═══ Data supplied
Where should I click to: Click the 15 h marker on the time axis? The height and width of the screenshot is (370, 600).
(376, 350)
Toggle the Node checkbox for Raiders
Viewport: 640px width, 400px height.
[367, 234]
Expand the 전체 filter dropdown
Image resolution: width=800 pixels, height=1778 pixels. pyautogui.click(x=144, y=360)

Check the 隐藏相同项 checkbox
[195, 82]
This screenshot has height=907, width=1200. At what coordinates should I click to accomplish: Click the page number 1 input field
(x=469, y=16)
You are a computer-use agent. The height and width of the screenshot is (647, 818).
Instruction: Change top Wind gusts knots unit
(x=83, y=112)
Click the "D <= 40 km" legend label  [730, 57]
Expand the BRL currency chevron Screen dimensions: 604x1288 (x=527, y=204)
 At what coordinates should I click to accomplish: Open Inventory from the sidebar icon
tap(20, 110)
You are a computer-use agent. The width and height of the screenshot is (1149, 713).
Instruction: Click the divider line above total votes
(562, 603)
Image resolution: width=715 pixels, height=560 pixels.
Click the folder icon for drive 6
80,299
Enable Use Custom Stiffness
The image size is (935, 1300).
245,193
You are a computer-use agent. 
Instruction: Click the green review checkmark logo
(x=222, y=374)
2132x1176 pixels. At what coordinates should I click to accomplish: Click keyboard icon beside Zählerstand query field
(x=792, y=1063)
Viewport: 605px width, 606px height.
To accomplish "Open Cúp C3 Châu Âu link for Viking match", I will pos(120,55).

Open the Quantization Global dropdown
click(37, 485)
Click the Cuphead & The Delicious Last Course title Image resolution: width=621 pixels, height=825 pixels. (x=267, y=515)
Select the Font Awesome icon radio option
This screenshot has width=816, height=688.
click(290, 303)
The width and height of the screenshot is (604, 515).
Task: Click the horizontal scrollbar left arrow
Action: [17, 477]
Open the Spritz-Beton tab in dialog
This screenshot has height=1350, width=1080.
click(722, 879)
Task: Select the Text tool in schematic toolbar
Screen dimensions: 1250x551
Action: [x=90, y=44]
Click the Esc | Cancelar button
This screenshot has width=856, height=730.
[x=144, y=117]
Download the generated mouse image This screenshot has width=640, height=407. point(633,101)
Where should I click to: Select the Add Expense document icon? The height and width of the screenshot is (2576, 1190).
══════
*Task statement:* Your answer should be a single number: the count of lines above that contain the word "agent".

*Answer to this exercise:* 3